■ Given information
- - - - -
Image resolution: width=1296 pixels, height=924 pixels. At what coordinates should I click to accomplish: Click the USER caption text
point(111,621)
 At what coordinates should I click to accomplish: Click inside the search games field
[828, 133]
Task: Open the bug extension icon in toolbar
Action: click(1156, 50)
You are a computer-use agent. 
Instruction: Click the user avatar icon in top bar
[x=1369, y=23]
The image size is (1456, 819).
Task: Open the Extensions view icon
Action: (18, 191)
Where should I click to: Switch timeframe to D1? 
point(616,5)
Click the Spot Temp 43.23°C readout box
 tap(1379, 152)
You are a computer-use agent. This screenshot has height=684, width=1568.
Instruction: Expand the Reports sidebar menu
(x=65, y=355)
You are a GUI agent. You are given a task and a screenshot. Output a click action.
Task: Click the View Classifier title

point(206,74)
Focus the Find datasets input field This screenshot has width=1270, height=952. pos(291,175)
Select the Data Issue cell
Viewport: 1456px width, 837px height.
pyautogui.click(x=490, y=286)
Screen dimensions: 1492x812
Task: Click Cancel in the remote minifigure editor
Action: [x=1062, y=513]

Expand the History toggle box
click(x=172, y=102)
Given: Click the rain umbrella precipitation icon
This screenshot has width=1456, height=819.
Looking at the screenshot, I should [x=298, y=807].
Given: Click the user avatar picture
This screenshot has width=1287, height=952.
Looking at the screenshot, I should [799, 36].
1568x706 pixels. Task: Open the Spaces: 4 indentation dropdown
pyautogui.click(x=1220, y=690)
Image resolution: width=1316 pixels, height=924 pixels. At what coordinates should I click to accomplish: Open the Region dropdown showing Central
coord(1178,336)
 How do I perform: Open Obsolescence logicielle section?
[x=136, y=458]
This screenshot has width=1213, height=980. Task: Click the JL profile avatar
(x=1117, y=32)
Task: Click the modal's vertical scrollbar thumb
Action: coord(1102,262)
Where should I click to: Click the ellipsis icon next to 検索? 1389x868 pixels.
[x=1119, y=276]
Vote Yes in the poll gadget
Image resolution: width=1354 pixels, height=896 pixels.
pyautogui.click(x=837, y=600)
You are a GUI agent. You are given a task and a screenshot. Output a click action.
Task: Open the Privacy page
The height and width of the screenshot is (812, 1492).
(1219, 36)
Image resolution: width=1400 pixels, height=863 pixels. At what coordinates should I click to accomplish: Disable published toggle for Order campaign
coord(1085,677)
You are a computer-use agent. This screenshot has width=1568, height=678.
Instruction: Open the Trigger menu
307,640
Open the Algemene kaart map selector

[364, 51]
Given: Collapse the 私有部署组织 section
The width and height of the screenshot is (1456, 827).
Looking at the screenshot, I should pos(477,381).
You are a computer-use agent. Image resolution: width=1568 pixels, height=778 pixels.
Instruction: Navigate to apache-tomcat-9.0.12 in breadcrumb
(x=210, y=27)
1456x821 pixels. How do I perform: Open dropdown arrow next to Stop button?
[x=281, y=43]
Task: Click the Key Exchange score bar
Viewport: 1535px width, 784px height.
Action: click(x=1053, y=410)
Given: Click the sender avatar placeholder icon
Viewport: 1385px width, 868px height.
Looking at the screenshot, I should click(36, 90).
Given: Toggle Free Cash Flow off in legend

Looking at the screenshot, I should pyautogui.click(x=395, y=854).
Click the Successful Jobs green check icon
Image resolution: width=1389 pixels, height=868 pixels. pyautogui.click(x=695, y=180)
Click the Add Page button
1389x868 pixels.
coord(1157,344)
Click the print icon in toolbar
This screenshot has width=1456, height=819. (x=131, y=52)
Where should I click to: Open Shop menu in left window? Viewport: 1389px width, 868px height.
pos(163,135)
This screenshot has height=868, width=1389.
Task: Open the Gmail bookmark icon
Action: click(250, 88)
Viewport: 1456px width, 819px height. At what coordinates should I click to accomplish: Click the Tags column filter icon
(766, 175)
- - - - -
■ Problem to work on
Type the records out again. Match them exactly.

■ Exercise output
Image resolution: width=1296 pixels, height=924 pixels. At what coordinates should I click to accomplish: Click the USER caption text
point(111,621)
 At what coordinates should I click to accomplish: Click inside the search games field
[828, 133]
Task: Open the bug extension icon in toolbar
Action: click(1156, 50)
You are a computer-use agent. 
Instruction: Click the user avatar icon in top bar
[x=1369, y=23]
The image size is (1456, 819).
Task: Open the Extensions view icon
Action: (18, 191)
Where should I click to: Switch timeframe to D1? 
point(616,5)
Click the Spot Temp 43.23°C readout box
 tap(1379, 152)
You are a computer-use agent. This screenshot has height=684, width=1568.
Instruction: Expand the Reports sidebar menu
(x=65, y=355)
You are a GUI agent. You are given a task and a screenshot. Output a click action.
Task: Click the View Classifier title

point(206,74)
Focus the Find datasets input field This screenshot has width=1270, height=952. pos(291,175)
Select the Data Issue cell
Viewport: 1456px width, 837px height.
pyautogui.click(x=490, y=286)
Screen dimensions: 1492x812
Task: Click Cancel in the remote minifigure editor
Action: [x=1062, y=513]

Expand the History toggle box
click(x=172, y=102)
Given: Click the rain umbrella precipitation icon
This screenshot has width=1456, height=819.
Looking at the screenshot, I should [x=298, y=807].
Given: Click the user avatar picture
This screenshot has width=1287, height=952.
Looking at the screenshot, I should [799, 36].
1568x706 pixels. Task: Open the Spaces: 4 indentation dropdown
pyautogui.click(x=1220, y=690)
Image resolution: width=1316 pixels, height=924 pixels. At what coordinates should I click to accomplish: Open the Region dropdown showing Central
coord(1178,336)
 How do I perform: Open Obsolescence logicielle section?
[x=136, y=458]
This screenshot has width=1213, height=980. Task: Click the JL profile avatar
(x=1117, y=32)
Task: Click the modal's vertical scrollbar thumb
Action: coord(1102,262)
Where should I click to: Click the ellipsis icon next to 検索? 1389x868 pixels.
[x=1119, y=276]
Vote Yes in the poll gadget
Image resolution: width=1354 pixels, height=896 pixels.
pyautogui.click(x=837, y=600)
You are a GUI agent. You are given a task and a screenshot. Output a click action.
Task: Open the Privacy page
The height and width of the screenshot is (812, 1492).
(1219, 36)
Image resolution: width=1400 pixels, height=863 pixels. At what coordinates should I click to accomplish: Disable published toggle for Order campaign
coord(1085,677)
You are a computer-use agent. This screenshot has width=1568, height=678.
Instruction: Open the Trigger menu
307,640
Open the Algemene kaart map selector

[364, 51]
Given: Collapse the 私有部署组织 section
The width and height of the screenshot is (1456, 827).
Looking at the screenshot, I should pos(477,381).
You are a computer-use agent. Image resolution: width=1568 pixels, height=778 pixels.
Instruction: Navigate to apache-tomcat-9.0.12 in breadcrumb
(x=210, y=27)
1456x821 pixels. How do I perform: Open dropdown arrow next to Stop button?
[x=281, y=43]
Task: Click the Key Exchange score bar
Viewport: 1535px width, 784px height.
Action: click(x=1053, y=410)
Given: Click the sender avatar placeholder icon
Viewport: 1385px width, 868px height.
Looking at the screenshot, I should click(36, 90).
Given: Toggle Free Cash Flow off in legend

Looking at the screenshot, I should pyautogui.click(x=395, y=854).
Click the Successful Jobs green check icon
Image resolution: width=1389 pixels, height=868 pixels. pyautogui.click(x=695, y=180)
Click the Add Page button
1389x868 pixels.
coord(1157,344)
Click the print icon in toolbar
This screenshot has width=1456, height=819. (x=131, y=52)
Where should I click to: Open Shop menu in left window? Viewport: 1389px width, 868px height.
pos(163,135)
This screenshot has height=868, width=1389.
Task: Open the Gmail bookmark icon
Action: click(250, 88)
Viewport: 1456px width, 819px height. At what coordinates should I click to accomplish: Click the Tags column filter icon
(766, 175)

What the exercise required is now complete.